■ Passage to read

====

See Africa's Wildlife While You Can
DOUBT has been cast on the future of East Africa's renowned game parks by the forced resignation last month of Richard Leakey, director of the Kenyan Wildlife Service. As the Jan. 14 Monitor article ``Slower, Solo Views of Africa's Game'' indicates, Kenya's dramatic wildlife preserves remain some of the world's great tourist attractions.
According to the Jan. 15 New York Times, Mr. Leakey's move points to the ``corruption and underlying greed prevalent among powerful ministers in Kenya who have mounted the attacks against him in an effort to get their hands on the money flowing into the wildlife agency.''
As the result of Leakey's apparent success in curbing poachers, and his efforts to save the park system's features, Western donors and the World Bank had provided some $150 million to finance the park restoration.
One expert quoted in the Jan. 15 London Daily Mail predicted that in two years there would ``not be a single elephant or rhino left, and that Kenya would lose its attraction as a tourist resort.''
To someone familiar with the current politics of Kenya, the account of Leakey's problems is fully credible. Those seeking to take over the control of wildlife undoubtedly see the possibility not only of profiting from legitimate outside assistance, but also of gains from illicit trade. The animals are highly prized as sources of medicine, aphrodisiacs, and other wonders - especially by traders in Asia.

====

(Collected data entries)

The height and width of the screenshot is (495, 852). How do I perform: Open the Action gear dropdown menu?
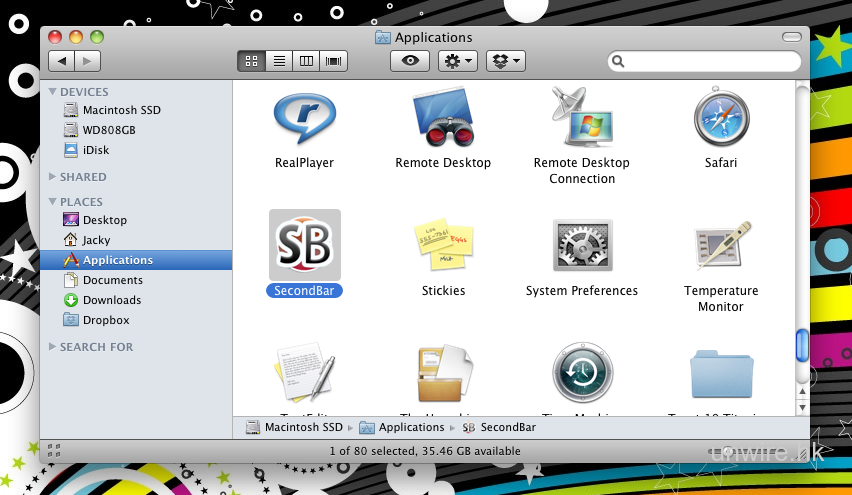(x=458, y=61)
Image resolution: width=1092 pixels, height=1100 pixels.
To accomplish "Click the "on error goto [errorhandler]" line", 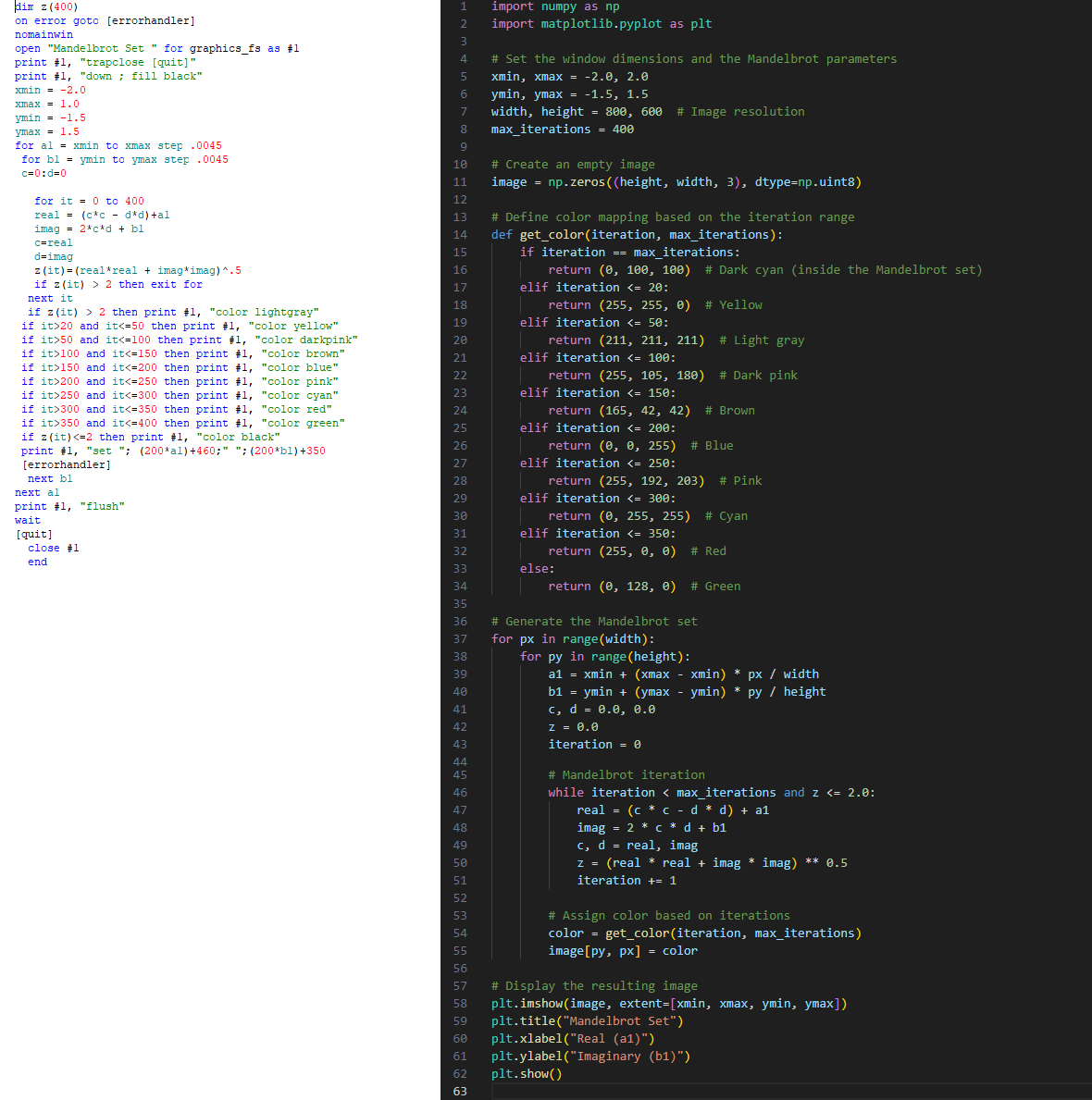I will tap(105, 20).
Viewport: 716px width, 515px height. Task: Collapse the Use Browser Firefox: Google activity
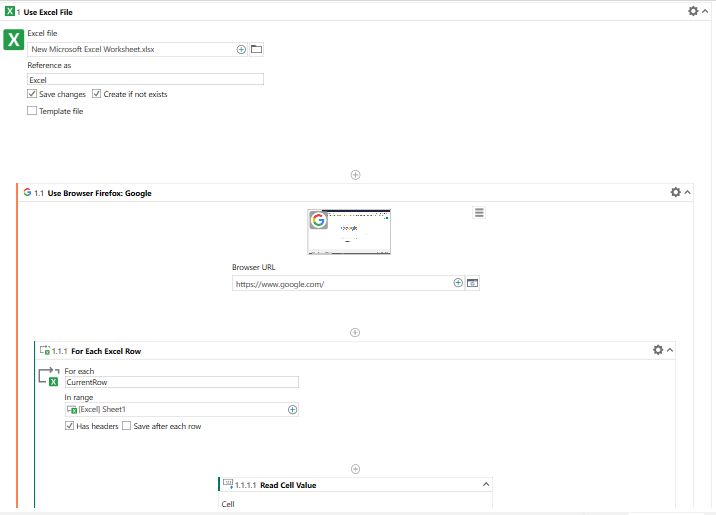(x=688, y=193)
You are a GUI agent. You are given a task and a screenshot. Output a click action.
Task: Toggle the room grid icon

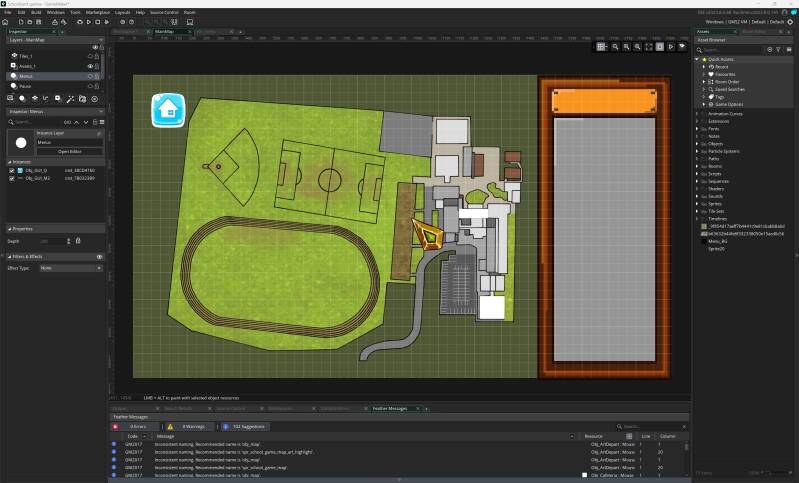coord(601,47)
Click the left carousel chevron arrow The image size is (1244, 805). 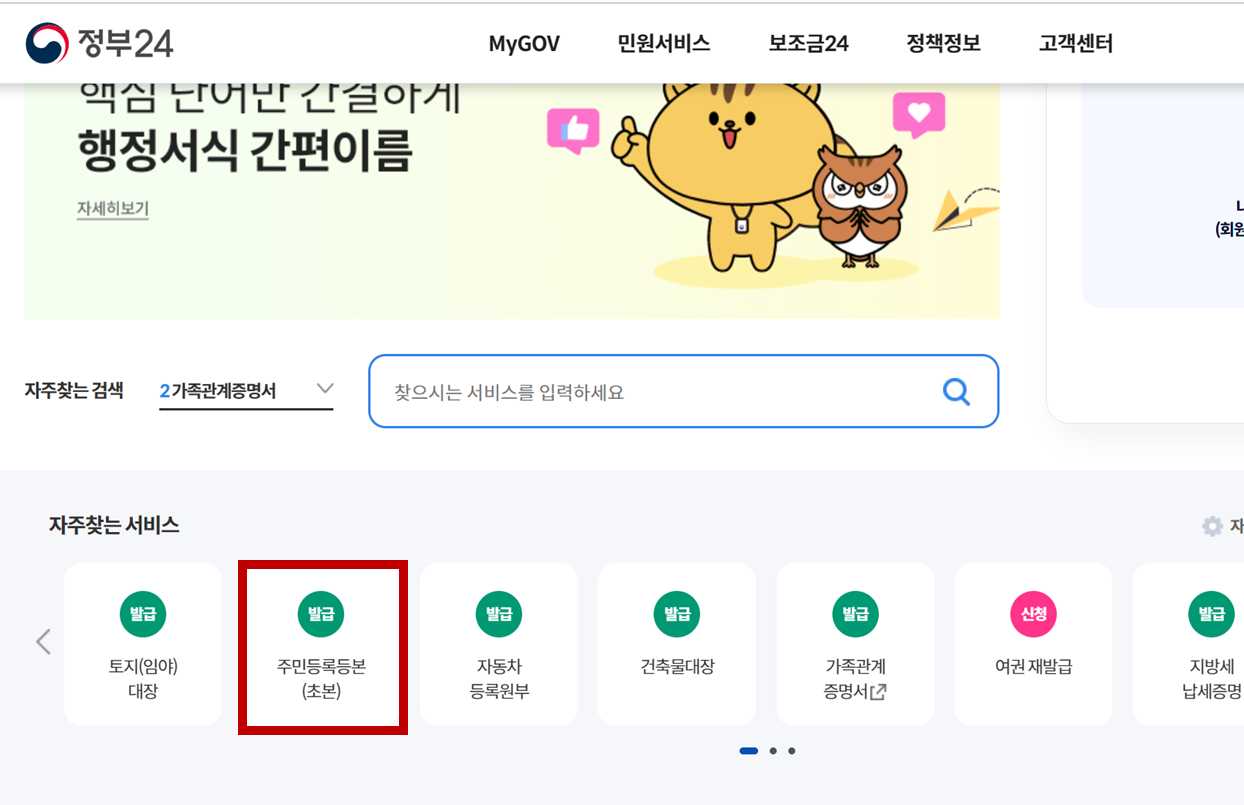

====

■ Try it
Write out the text on Kenya's game parks from "According to the" to "the park restoration.", switching "World Bank" to "International Monetary Fund".

■ Task output
According to the Jan. 15 New York Times, Mr. Leakey's move points to the ``corruption and underlying greed prevalent among powerful ministers in Kenya who have mounted the attacks against him in an effort to get their hands on the money flowing into the wildlife agency.''
As the result of Leakey's apparent success in curbing poachers, and his efforts to save the park system's features, Western donors and the International Monetary Fund had provided some $150 million to finance the park restoration.